Granneman G R, Sennello L T, Sonders R C, Wynne B, Thomas E W
Clin Pharmacol Ther. 1982 Jan;31(1):95-103. doi: 10.1038/clpt.1982.15.
We evaluated cefsulodin kinetics in normal subjects after 250-, 500-, and 1,000-mg, intramuscular injections and 500-, 1,000-, and 2,000-mg 30-min intravenous infusions. Twelve plasma and four urine samples were collected in the first 12 and 24 hr. Plasma samples were analyzed by a new, highly precise high-performance liquid chromatographic procedure developed in our laboratory and urine samples were analyzed microbiologically, using Pseudomonas aeruginosa as the test organism.

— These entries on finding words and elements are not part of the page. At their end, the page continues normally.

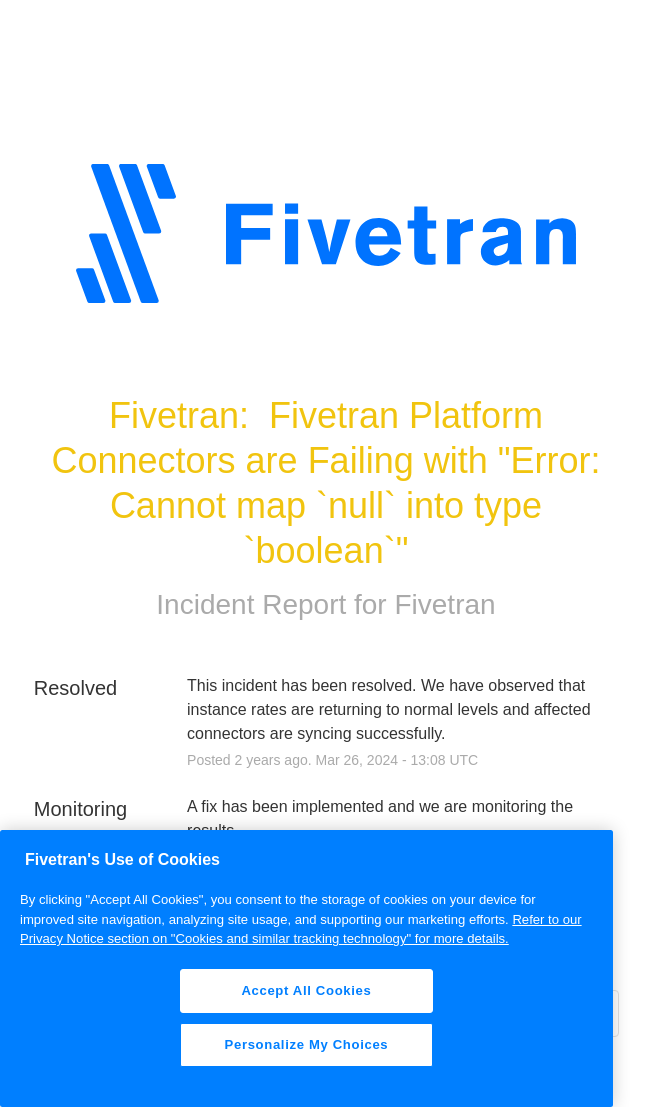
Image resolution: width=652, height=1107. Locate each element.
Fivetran (444, 604)
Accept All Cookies (306, 990)
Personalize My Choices (307, 1044)
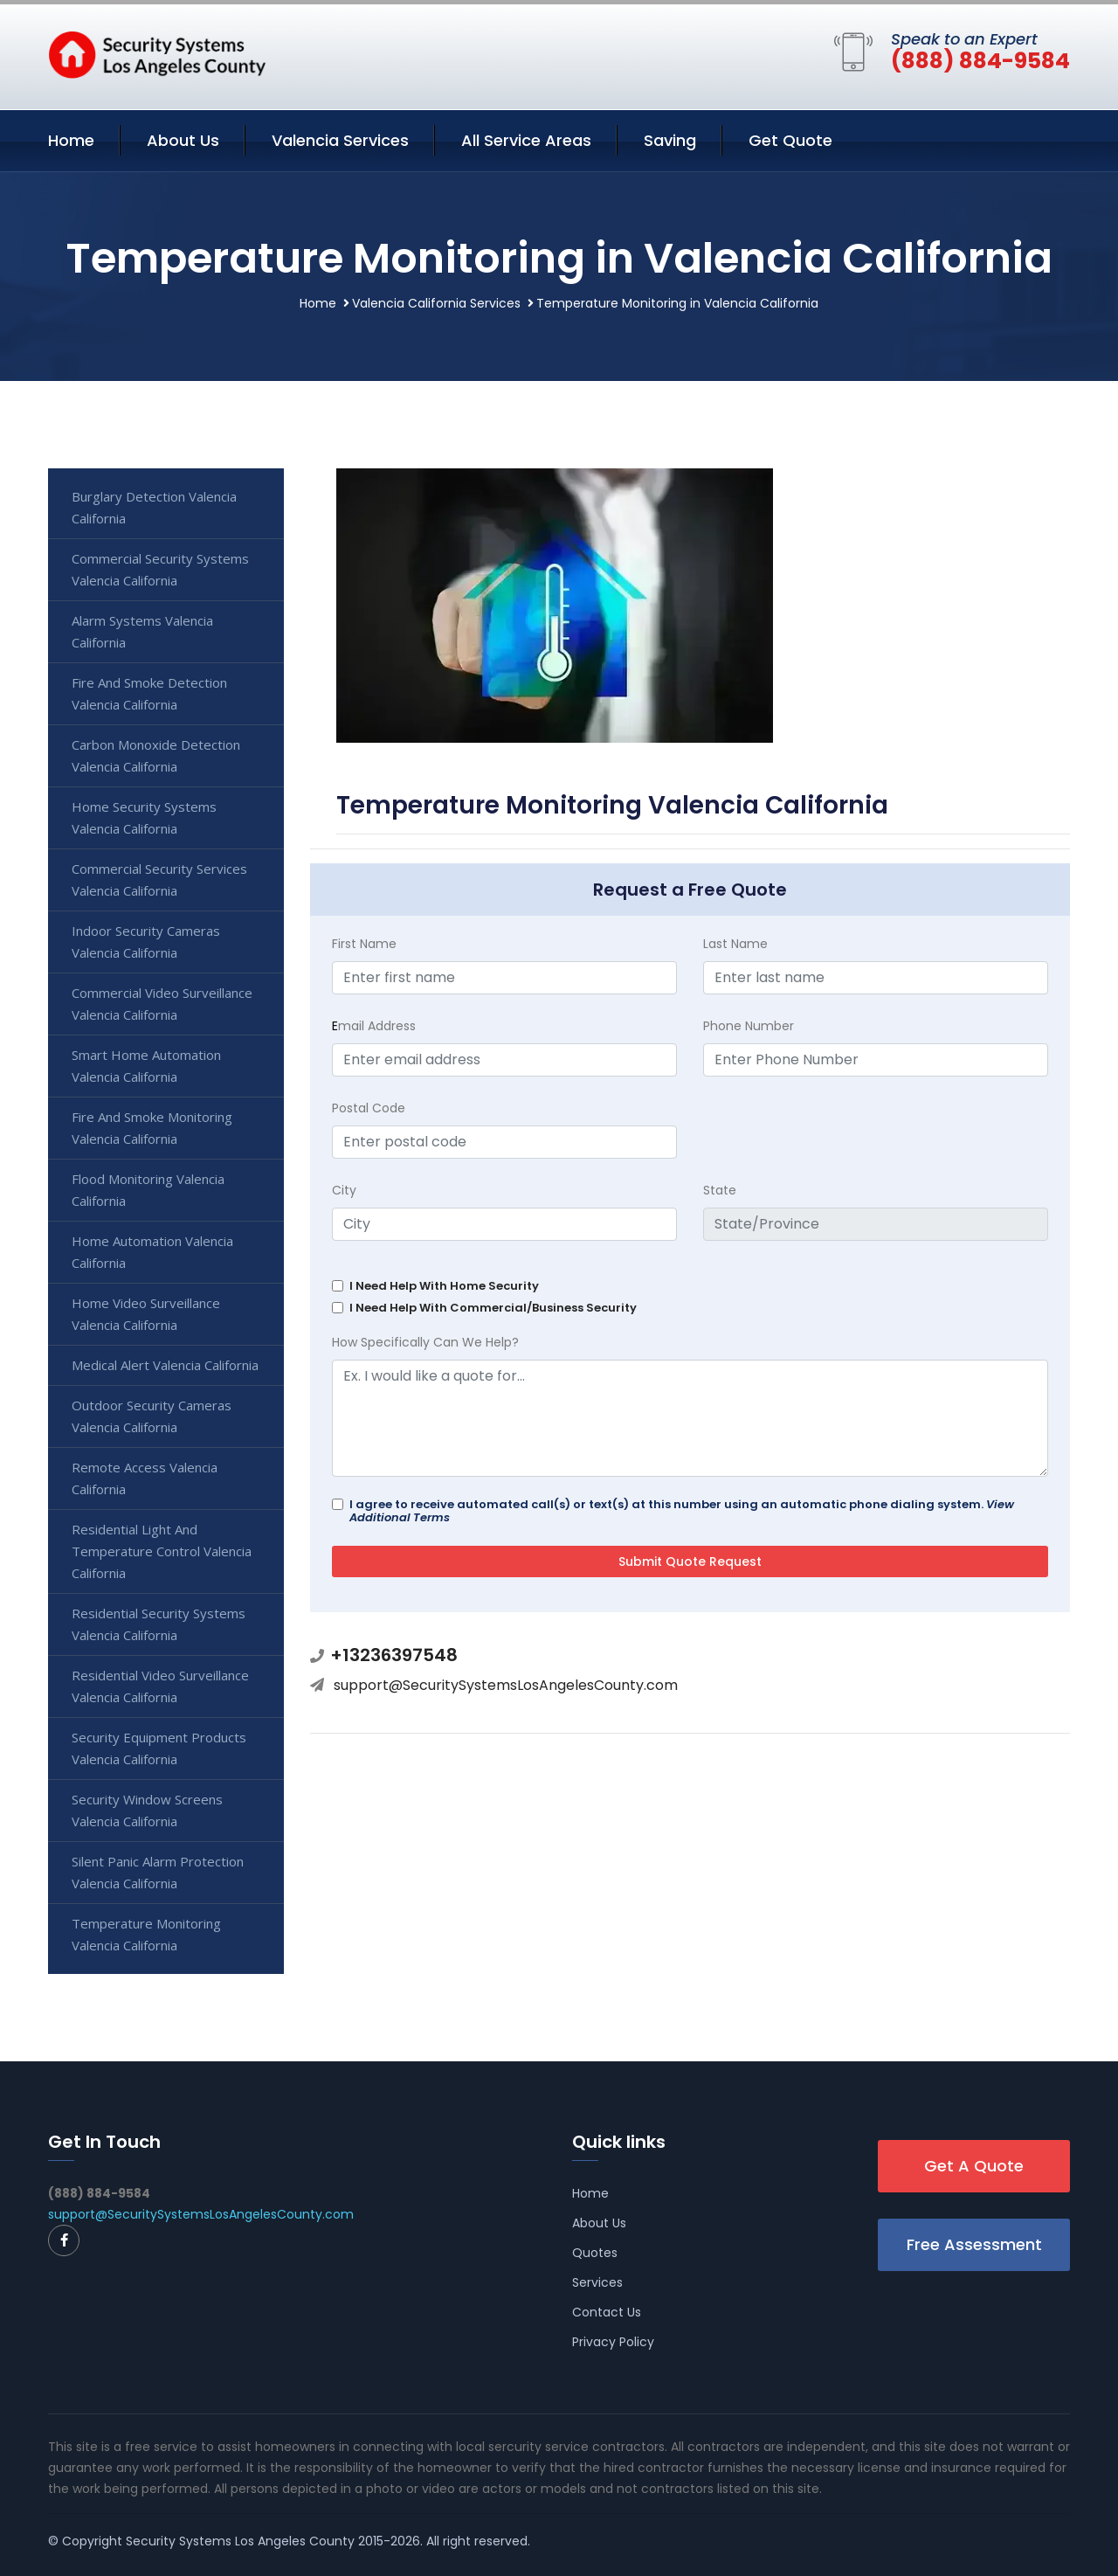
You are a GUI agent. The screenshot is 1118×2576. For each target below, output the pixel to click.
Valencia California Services (436, 303)
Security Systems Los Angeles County (240, 2541)
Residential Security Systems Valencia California (158, 1624)
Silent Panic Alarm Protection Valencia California (158, 1872)
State (719, 1190)
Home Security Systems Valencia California (144, 817)
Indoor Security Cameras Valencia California (146, 941)
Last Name (735, 943)
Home (71, 140)
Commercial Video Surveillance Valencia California (162, 1003)
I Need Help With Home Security (444, 1285)
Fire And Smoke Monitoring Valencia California (152, 1127)
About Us (183, 140)
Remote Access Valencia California (144, 1478)
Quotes (595, 2252)
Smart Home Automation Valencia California (146, 1065)
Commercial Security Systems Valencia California (160, 569)
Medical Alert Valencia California (165, 1365)
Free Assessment (974, 2244)
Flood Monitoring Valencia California (148, 1189)
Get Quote (790, 140)
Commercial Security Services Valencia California (159, 879)
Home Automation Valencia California (152, 1251)
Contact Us (606, 2312)
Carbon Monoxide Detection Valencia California (156, 755)
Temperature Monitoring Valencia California (146, 1934)
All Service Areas (526, 140)
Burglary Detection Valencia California (154, 507)
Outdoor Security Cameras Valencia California (151, 1416)
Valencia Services (340, 140)
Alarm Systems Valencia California (142, 631)
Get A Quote (974, 2166)
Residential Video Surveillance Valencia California (160, 1686)
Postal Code (368, 1108)
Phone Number (748, 1026)
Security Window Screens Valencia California (147, 1810)
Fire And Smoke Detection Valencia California (149, 693)
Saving (670, 140)
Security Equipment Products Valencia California (159, 1748)
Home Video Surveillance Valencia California (146, 1313)
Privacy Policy (613, 2342)
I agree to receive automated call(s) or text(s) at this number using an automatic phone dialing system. (681, 1511)
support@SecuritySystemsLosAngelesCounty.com (506, 1685)
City (344, 1190)
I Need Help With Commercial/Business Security (493, 1307)
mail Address (374, 1026)
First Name (364, 943)
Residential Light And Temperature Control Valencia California (162, 1551)
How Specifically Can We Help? (425, 1342)
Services (597, 2282)
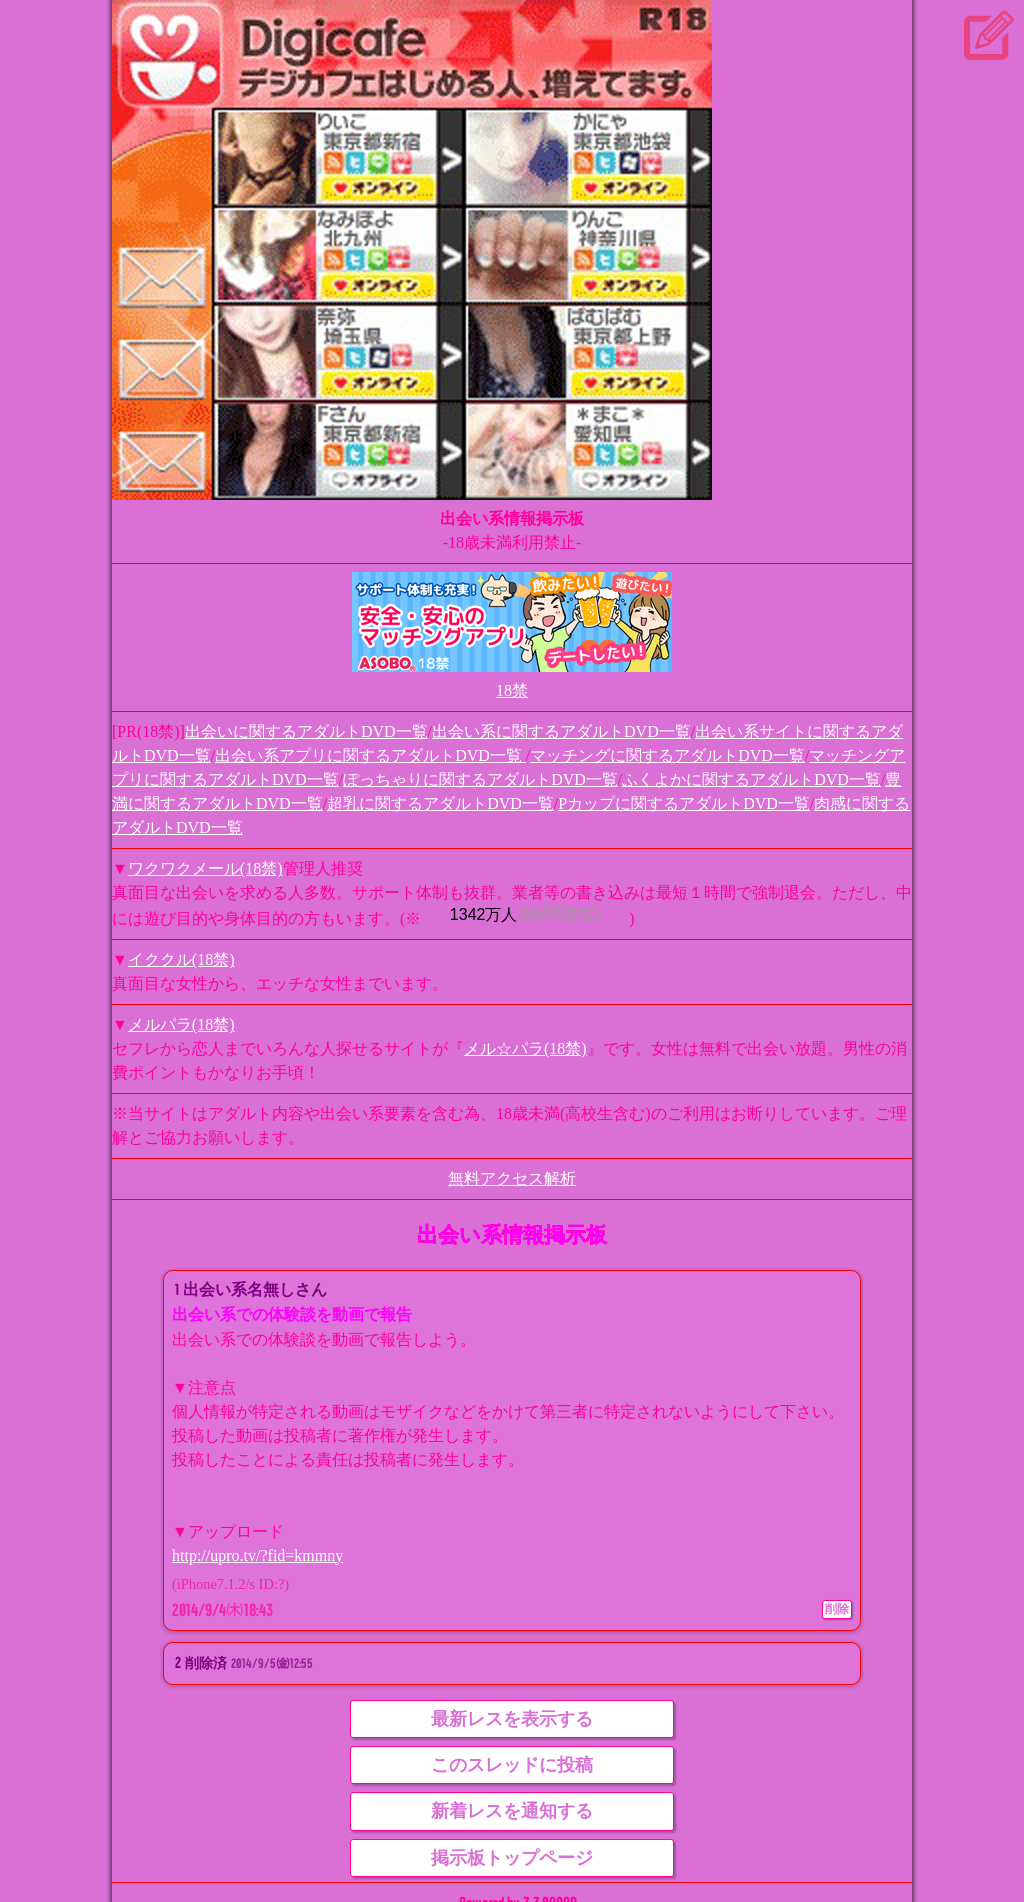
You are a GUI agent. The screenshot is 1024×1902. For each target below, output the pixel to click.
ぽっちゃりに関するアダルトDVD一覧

Mean calculated peak plasma levels from the 250-, 500-, and 1,000-mg intramuscular doses were 5.46, 11.81, and 19.40 microgram/ml. After 500-, 1,000-, and 2,000-mg intravenous infusions peak levels were 32.7, 65.7, and 190.1 microgram/ml. Data from the intramuscular doses were fitted to a one-compartment open kinetic model, yielding a mean elimination half-life (t1/2) of 1.9 hr. Data from the intravenous infusions were fitted to a two-compartment open model, with a mean beta-phase t1/2 of 1.6 hr. Mean 0- to 24-hr urinary recoveries after the three intramuscular doses were 50.0%, 54.5%, and 51.2% of total dose; after the three intravenous doses they were 60.4%, 52.4%, and 54.0%. Cefsulodin kinetics were shown to be consistent and orderly.